### Task description
Only an exact repetition of the entries counts as an answer.

.....

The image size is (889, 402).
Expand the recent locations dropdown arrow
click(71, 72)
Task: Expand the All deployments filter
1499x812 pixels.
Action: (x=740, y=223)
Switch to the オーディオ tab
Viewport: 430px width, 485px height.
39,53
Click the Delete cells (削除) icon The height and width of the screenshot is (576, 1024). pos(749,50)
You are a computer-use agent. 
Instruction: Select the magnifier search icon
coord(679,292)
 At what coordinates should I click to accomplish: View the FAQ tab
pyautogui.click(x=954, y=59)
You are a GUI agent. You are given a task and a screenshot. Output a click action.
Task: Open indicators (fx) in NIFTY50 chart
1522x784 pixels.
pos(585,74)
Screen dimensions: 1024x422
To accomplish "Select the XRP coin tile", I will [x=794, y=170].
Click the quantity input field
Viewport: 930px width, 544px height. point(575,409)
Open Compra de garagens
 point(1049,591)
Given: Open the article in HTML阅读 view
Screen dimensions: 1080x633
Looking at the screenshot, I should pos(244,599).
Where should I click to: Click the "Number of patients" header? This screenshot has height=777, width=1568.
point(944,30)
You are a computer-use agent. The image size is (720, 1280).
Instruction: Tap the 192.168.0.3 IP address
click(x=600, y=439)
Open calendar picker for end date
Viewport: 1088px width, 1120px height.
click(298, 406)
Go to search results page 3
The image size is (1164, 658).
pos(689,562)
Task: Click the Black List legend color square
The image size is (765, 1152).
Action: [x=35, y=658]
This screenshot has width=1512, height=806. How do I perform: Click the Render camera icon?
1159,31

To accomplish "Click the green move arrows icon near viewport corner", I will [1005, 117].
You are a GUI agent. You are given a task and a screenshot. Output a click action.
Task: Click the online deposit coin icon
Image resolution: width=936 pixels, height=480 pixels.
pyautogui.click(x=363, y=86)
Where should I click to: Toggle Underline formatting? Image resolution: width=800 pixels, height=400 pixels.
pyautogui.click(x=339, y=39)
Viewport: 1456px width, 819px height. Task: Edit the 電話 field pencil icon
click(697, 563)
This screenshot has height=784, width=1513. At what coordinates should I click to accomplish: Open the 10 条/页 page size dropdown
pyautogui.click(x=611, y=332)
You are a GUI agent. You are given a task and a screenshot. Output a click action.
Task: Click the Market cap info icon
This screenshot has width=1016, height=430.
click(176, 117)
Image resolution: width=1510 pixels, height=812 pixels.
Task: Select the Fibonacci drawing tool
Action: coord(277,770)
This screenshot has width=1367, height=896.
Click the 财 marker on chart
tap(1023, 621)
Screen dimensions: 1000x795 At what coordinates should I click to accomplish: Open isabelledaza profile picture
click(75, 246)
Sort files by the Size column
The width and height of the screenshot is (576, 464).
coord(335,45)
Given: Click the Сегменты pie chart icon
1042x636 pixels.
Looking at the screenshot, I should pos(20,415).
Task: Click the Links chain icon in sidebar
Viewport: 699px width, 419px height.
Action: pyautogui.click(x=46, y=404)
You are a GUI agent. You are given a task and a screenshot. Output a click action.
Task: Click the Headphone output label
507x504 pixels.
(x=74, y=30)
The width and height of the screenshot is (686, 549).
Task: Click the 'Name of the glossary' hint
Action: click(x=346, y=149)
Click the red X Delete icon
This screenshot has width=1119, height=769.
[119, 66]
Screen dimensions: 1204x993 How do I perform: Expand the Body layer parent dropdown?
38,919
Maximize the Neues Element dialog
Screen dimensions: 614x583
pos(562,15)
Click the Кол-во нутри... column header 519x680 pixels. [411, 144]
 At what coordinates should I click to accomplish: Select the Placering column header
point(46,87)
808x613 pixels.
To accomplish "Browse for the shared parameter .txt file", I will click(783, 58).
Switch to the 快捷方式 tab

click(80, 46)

.....

### Response area
The image size is (889, 402).
Expand the recent locations dropdown arrow
click(71, 72)
Task: Expand the All deployments filter
1499x812 pixels.
Action: (x=740, y=223)
Switch to the オーディオ tab
Viewport: 430px width, 485px height.
39,53
Click the Delete cells (削除) icon The height and width of the screenshot is (576, 1024). pos(749,50)
You are a computer-use agent. 
Instruction: Select the magnifier search icon
coord(679,292)
 At what coordinates should I click to accomplish: View the FAQ tab
pyautogui.click(x=954, y=59)
You are a GUI agent. You are given a task and a screenshot. Output a click action.
Task: Open indicators (fx) in NIFTY50 chart
1522x784 pixels.
pos(585,74)
Screen dimensions: 1024x422
To accomplish "Select the XRP coin tile", I will [x=794, y=170].
Click the quantity input field
Viewport: 930px width, 544px height. point(575,409)
Open Compra de garagens
 point(1049,591)
Given: Open the article in HTML阅读 view
Screen dimensions: 1080x633
Looking at the screenshot, I should pos(244,599).
Where should I click to: Click the "Number of patients" header? This screenshot has height=777, width=1568.
point(944,30)
You are a computer-use agent. The image size is (720, 1280).
Instruction: Tap the 192.168.0.3 IP address
click(x=600, y=439)
Open calendar picker for end date
Viewport: 1088px width, 1120px height.
click(298, 406)
Go to search results page 3
The image size is (1164, 658).
pos(689,562)
Task: Click the Black List legend color square
The image size is (765, 1152).
Action: [x=35, y=658]
This screenshot has width=1512, height=806. How do I perform: Click the Render camera icon?
1159,31

To accomplish "Click the green move arrows icon near viewport corner", I will [1005, 117].
You are a GUI agent. You are given a task and a screenshot. Output a click action.
Task: Click the online deposit coin icon
Image resolution: width=936 pixels, height=480 pixels.
pyautogui.click(x=363, y=86)
Where should I click to: Toggle Underline formatting? Image resolution: width=800 pixels, height=400 pixels.
pyautogui.click(x=339, y=39)
Viewport: 1456px width, 819px height. Task: Edit the 電話 field pencil icon
click(697, 563)
This screenshot has height=784, width=1513. At what coordinates should I click to accomplish: Open the 10 条/页 page size dropdown
pyautogui.click(x=611, y=332)
You are a GUI agent. You are given a task and a screenshot. Output a click action.
Task: Click the Market cap info icon
This screenshot has width=1016, height=430.
click(176, 117)
Image resolution: width=1510 pixels, height=812 pixels.
Task: Select the Fibonacci drawing tool
Action: coord(277,770)
This screenshot has width=1367, height=896.
Click the 财 marker on chart
tap(1023, 621)
Screen dimensions: 1000x795 At what coordinates should I click to accomplish: Open isabelledaza profile picture
click(75, 246)
Sort files by the Size column
The width and height of the screenshot is (576, 464).
coord(335,45)
Given: Click the Сегменты pie chart icon
1042x636 pixels.
Looking at the screenshot, I should pos(20,415).
Task: Click the Links chain icon in sidebar
Viewport: 699px width, 419px height.
Action: pyautogui.click(x=46, y=404)
You are a GUI agent. You are given a task and a screenshot. Output a click action.
Task: Click the Headphone output label
507x504 pixels.
(x=74, y=30)
The width and height of the screenshot is (686, 549).
Task: Click the 'Name of the glossary' hint
Action: click(x=346, y=149)
Click the red X Delete icon
This screenshot has width=1119, height=769.
[119, 66]
Screen dimensions: 1204x993 How do I perform: Expand the Body layer parent dropdown?
38,919
Maximize the Neues Element dialog
Screen dimensions: 614x583
pos(562,15)
Click the Кол-во нутри... column header 519x680 pixels. [411, 144]
 At what coordinates should I click to accomplish: Select the Placering column header
point(46,87)
808x613 pixels.
To accomplish "Browse for the shared parameter .txt file", I will click(783, 58).
Switch to the 快捷方式 tab

click(80, 46)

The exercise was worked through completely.